Lack of understanding

Ofsted often references the use of a particular framework in its inspection work of children’s services, but offer little feedback about what they think this means or how to improve the utility of practice approaches or frameworks. Perhaps the real issue is we just don’t understand this area well enough.

How are decisions made to select one practice approach over another? What research, if any, is available and how much evaluation work is guiding decision making? Is competition and private, for-profit companies the best way forward here in our current financial state of affairs?

Much of what is available by consultancy is already publicly available knowledge, well publicised and hence ready for us to utilise. Some will argue that expertise in the training of a particular approach is necessary and ensures fidelity and rigour. More likely though, this highlights the challenges and gaps in practice leadership.

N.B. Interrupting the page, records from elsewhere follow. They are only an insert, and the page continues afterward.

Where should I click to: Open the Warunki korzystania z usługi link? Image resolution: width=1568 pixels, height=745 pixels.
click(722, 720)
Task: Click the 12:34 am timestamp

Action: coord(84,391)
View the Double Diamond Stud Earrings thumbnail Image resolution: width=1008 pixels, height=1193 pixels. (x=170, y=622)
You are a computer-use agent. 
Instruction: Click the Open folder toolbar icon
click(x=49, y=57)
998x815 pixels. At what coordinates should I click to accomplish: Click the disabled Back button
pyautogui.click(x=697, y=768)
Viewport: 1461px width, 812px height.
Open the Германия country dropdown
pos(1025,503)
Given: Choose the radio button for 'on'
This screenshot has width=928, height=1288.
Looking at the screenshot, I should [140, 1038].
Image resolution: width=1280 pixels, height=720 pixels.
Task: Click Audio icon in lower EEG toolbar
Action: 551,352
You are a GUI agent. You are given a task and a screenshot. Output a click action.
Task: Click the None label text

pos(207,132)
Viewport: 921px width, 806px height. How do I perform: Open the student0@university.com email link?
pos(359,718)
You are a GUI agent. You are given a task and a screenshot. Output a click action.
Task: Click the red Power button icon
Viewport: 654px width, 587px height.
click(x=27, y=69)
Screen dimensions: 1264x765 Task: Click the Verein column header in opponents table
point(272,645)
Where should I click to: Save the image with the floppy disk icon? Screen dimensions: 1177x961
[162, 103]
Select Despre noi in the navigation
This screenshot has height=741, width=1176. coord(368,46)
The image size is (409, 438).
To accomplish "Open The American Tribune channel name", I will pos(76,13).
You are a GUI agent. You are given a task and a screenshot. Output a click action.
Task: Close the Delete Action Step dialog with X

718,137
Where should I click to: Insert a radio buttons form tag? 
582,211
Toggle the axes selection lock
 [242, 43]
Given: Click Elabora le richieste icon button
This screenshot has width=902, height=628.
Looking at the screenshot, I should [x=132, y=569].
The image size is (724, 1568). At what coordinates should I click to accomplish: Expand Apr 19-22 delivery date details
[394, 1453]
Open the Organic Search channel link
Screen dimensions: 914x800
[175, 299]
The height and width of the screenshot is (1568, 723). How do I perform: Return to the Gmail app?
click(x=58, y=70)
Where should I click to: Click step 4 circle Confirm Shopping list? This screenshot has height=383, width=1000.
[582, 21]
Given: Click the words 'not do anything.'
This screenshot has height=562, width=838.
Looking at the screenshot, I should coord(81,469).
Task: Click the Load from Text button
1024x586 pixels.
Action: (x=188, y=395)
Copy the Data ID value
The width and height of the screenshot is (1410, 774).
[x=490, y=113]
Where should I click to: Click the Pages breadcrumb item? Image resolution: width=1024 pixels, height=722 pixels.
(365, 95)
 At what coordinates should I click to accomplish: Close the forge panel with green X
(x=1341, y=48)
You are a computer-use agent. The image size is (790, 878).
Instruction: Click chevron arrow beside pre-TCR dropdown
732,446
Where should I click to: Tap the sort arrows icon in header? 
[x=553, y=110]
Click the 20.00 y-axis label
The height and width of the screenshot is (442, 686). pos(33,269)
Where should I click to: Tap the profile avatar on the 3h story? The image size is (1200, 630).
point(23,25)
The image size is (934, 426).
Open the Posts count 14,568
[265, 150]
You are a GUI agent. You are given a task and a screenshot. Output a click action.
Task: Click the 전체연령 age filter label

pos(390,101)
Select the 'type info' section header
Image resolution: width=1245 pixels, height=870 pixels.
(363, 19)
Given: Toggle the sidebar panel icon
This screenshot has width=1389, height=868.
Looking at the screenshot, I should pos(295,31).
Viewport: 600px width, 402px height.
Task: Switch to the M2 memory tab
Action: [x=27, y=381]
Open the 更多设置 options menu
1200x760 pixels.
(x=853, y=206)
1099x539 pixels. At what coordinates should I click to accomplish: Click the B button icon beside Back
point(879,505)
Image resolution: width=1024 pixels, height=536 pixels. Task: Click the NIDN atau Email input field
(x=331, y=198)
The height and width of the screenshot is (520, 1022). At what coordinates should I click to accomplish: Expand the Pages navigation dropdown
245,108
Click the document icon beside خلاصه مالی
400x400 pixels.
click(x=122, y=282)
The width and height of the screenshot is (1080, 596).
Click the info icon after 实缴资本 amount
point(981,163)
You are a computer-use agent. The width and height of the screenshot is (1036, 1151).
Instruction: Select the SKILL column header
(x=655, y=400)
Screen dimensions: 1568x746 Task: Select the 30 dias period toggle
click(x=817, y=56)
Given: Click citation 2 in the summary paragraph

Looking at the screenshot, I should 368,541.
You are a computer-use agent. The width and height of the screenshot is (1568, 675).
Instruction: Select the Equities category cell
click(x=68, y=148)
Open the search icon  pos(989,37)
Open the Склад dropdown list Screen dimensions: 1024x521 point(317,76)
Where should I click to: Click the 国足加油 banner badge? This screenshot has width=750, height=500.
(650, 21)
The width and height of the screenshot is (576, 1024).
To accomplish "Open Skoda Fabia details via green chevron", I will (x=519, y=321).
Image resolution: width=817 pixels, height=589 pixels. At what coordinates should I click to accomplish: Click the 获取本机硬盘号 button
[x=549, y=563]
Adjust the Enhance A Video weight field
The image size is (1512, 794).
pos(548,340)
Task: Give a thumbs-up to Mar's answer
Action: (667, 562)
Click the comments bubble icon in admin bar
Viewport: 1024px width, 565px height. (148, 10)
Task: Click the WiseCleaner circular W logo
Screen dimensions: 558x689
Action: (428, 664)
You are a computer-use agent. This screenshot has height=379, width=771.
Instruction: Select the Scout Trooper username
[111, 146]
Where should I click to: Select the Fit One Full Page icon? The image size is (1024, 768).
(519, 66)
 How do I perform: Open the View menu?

Many child welfare systems have utilised practice frameworks with varying degrees of success. Adults’ services are also in this debate to some degree.

Lagging behind

There is a dearth of understanding about how particular approaches and practice frameworks can really drive excellent social work forward and help us to raise standards.

Heart surgeons understand the frameworks of their practice. Lawyers and pilots also. Nurses work within agreed frames of practice knowledge and skills, and teachers share pedagogy and scaffolding approaches to education. Head teachers are often in the classroom. Chief nurses and professors in hospitals hold practice clinics.

These professions are not buying in new frameworks or the latest approach. They know what their professional activity, knowledge base, mandate and core purpose is. Social work in England has lagged behind.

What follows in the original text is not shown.